##### TEXTAUSZUG
Zum Beispiel das Gespräch mit der Chefärztin der regionalen Klinik meines Wohnortes  für Psychiatrie, Psychosomatik, Sucht und Doppeldiagnosen, was mich ehrlich berührt hat.
Ich hatte sie auf einem Suchtkongress angesprochen…spontan, ohne Erwartungen. Und sie? Hat sofort zugehört. Hat meine Idee eines Angehörigenkreises unterstützt und mir Räume in ihrer Klinik angeboten. Nächste Woche schaue ich mir die Räume an.
Auch die Drogenberatung der Caritas zu denen ich Kontakt aufgenommen habe, hat sich offen und unterstützend gezeigt.
Und die Selbsthilfekontaktstelle? Die steht – wie immer – verlässlich an unserer Seite. Ohne großes Aufheben. Einfach da.
Es tut gut zu spüren, dass sich etwas bewegt. Nicht alles. Noch lange nicht genug. Aber genug, um weiterzugehen.
Und wenn ich ehrlich bin: Die Erfahrungen der letzten Wochen, so aufreibend sie waren, sie waren auch ein weiterer Meilenstein. 

Ein Stück Erkenntnis. Ein  Stück inneres Aufrichten. Ich bin gewachsen. Leise. Und irgendwie klarer.
##########
##### AUSZÜGE AUS MATERIAL
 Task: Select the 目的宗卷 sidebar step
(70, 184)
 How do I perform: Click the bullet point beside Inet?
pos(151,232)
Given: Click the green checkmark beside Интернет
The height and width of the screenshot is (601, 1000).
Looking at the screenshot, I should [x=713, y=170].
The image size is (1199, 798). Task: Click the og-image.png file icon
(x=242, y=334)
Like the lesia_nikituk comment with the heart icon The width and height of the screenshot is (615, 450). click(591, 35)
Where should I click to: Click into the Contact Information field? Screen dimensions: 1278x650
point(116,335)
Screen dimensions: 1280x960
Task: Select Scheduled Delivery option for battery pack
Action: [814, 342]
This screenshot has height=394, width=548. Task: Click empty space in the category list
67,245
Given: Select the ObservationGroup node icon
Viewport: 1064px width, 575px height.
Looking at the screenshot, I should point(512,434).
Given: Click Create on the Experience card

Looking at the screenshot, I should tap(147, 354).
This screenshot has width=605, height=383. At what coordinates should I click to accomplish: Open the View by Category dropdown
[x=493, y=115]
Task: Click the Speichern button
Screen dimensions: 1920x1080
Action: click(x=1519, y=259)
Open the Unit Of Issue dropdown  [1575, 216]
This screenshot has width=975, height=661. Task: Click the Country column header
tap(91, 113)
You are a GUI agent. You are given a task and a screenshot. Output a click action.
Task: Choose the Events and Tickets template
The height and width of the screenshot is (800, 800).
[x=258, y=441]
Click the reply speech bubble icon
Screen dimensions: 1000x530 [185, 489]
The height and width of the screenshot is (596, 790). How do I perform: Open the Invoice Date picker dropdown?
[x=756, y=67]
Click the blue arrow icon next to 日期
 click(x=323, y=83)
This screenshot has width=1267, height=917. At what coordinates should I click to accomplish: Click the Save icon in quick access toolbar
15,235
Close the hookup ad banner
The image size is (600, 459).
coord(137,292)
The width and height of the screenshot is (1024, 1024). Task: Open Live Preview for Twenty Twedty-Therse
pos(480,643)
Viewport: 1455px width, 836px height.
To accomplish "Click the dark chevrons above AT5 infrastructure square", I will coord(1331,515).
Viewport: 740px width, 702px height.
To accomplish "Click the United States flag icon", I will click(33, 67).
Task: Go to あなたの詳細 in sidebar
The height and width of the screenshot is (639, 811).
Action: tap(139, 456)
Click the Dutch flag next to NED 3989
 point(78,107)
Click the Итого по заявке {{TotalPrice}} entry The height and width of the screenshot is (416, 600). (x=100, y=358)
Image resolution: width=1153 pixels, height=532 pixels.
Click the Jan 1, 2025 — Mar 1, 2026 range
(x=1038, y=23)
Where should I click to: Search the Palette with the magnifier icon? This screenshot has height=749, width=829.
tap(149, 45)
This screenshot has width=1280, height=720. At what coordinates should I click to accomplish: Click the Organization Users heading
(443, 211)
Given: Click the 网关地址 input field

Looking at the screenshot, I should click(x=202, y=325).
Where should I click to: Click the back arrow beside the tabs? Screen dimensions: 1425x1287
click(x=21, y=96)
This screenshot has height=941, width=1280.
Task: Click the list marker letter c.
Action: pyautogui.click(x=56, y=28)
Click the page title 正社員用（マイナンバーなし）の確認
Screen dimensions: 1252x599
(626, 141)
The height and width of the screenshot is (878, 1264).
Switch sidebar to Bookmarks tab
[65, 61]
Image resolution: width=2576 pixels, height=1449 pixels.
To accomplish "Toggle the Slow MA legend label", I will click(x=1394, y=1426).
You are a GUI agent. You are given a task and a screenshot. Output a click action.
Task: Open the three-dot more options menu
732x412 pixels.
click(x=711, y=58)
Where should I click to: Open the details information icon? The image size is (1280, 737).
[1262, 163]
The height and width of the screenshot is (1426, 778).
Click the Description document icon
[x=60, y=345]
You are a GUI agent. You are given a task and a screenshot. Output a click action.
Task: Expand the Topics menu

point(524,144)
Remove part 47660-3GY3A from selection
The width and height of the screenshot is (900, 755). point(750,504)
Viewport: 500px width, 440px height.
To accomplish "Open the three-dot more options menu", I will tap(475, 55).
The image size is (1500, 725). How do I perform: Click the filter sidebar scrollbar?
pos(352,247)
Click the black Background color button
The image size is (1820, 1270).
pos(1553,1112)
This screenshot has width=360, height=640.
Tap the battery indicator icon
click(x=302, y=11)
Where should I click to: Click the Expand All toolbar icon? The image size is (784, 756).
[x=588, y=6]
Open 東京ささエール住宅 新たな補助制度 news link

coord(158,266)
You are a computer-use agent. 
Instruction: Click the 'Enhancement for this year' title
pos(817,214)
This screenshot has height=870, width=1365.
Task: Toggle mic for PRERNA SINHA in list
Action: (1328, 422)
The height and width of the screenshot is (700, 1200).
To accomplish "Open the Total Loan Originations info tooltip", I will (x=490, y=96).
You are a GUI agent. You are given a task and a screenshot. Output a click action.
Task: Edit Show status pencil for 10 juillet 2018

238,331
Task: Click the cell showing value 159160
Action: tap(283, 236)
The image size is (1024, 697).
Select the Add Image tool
##########
ZU BEARBEITENDE AUFGABEN:
1. Was hat die Chefärztin der regionalen Klinik laut dem Auszug über den geplanten Angehörigenkreis angeboten?
2. Schreiben Sie den Auszug über den geplanten Angehörigenkreis im selben Ton weiter, beginnend nach „Und irgendwie klarer.“

DIE LÖSUNGEN:
1. Räume in ihrer Klinik.

2.
August 2025

Und plötzlich wird alles eng
Eine große Herz-OP bei meinem Mann, Sorgen um Patty und der Abschied von einem langjährigen Familienmitglied.
Manchmal fühlt es sich an, als hätte das Leben einen Vorrat an Krisen, den es in einer Woche auf einmal ausschüttet.
Und doch – zwischen Angst, Traurigkeit und diesem „Es ist einfach zu viel“-Gefühl – gibt es auch Momente der Klarheit.
Momente, in denen man weiß: Ich bin immer noch hier.

Mit meinem Mann bin ich ein gebranntes Kind. Zu viele Erinnerungen an Armin, den Vater meiner Kinder. Er hatte Bauchspeicheldrüsenkrebs.
Ein qualvoller Weg. Er ist in meinen Armen gestorben. Diese Bilder, diese Gefühle und sie sind tief eingespeichert.
Und auch wenn ich wusste, dass die Situation diesmal eine andere ist, kam mit Andreas’ Angina-Pectoris-Anfall sofort diese alte Angst zurück.
Und ja es wurde auch hier eine große Operation. Zwei neue Bypässe. Der ganze Brustkorb geöffnet. Das volle Programm der Herzchirurgie.
Aber jetzt, wenige Tage später, liegt er auf der Normalstation. Das Atmen fällt ihm noch schwer, die Narben sind frisch, doch er ist da.
Und er lebt. Und das ist in diesem Moment alles, was zählt.
Und dann ist da noch Patty.
Mein Gefühl sagt mir, dass er wieder rückfällig ist. Ich habe die Zeichen so oft gesehen, dass ich sie im Schlaf erkenne:
Er wird immer dünner, sein Verhalten kippt, die Wortwahl ist rauer, das Liebevolle fehlt. Geldforderungen, die ganz schnell erfüllt werden müssen.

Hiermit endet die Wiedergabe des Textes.